*Goal of the exercise*
Please rewrite the part that opens with the line containing "Image resolution: width=629" and closes with the line containing "pos(375,658)", requests included, with each answer coordinate multiplied by 1.75 and rounded to a whole number, halves up. Give only those lines, and leave the pictures out.
━━━ The records
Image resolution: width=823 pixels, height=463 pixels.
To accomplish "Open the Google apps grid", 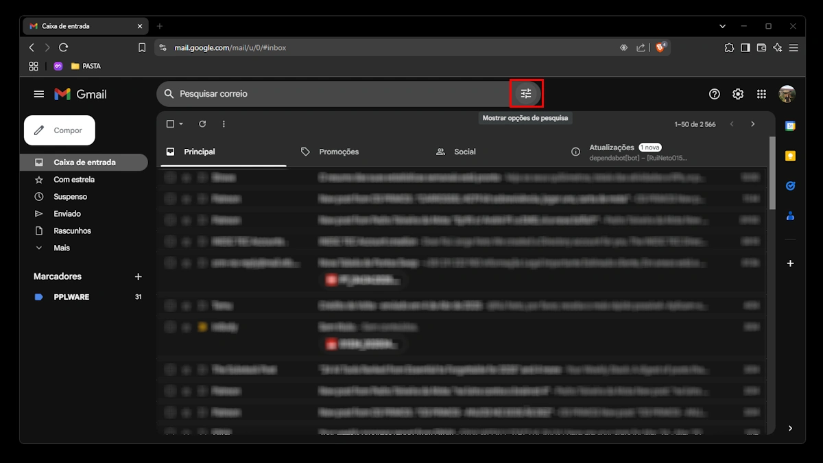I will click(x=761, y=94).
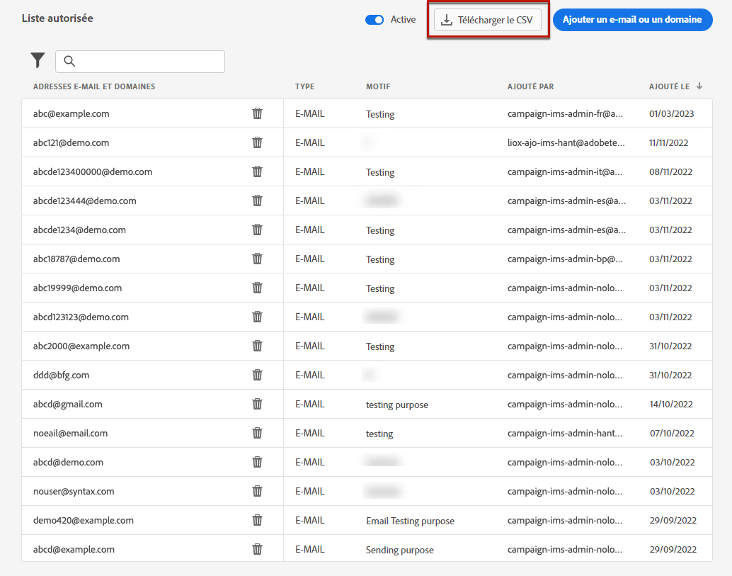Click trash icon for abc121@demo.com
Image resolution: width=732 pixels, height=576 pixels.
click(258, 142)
━━━━━━
━━━ The records
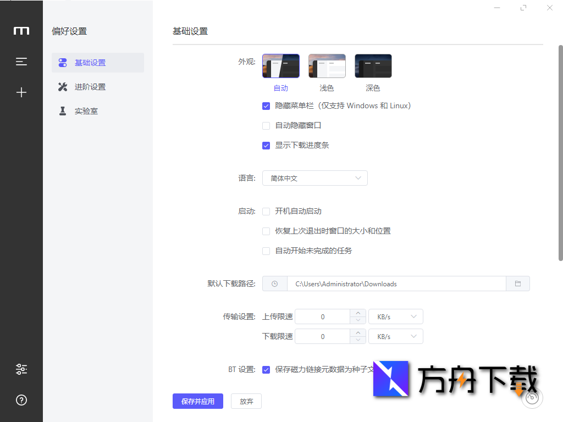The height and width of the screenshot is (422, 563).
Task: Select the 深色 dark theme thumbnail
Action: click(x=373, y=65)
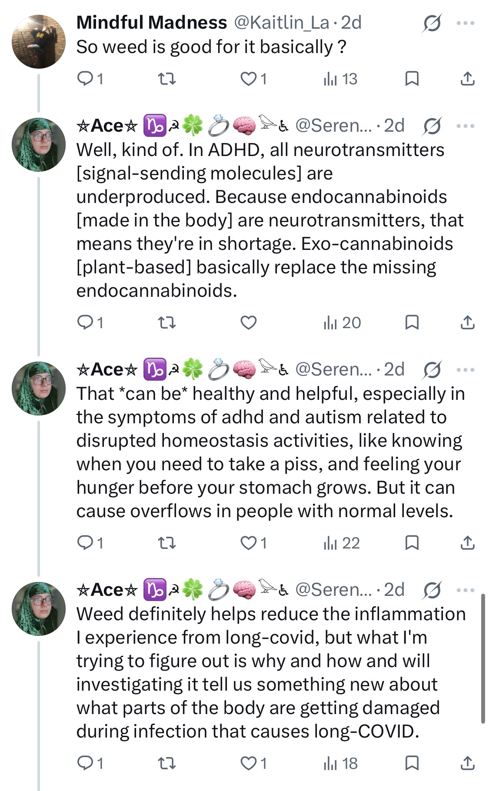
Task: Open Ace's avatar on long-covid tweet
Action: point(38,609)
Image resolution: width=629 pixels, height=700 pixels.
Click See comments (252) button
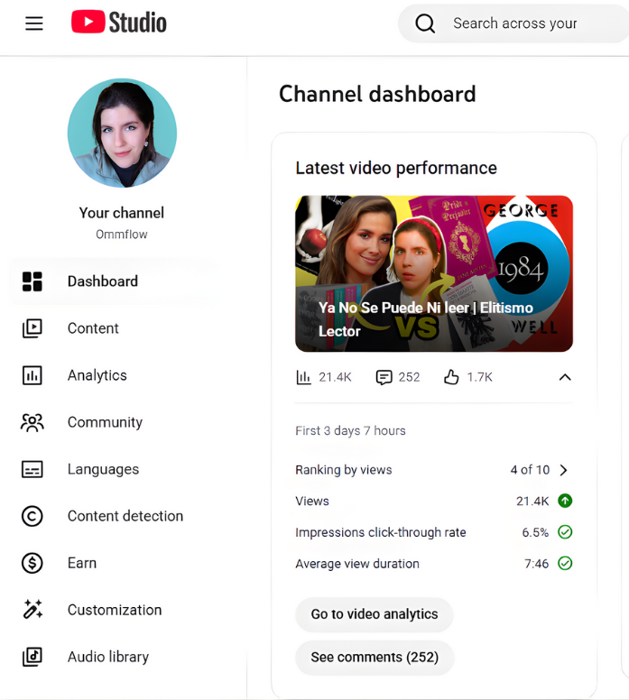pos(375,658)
━━━━━━
*Exercise solution*
Image resolution: width=629 pixels, height=700 pixels.
Click See comments (252) button
pos(656,1152)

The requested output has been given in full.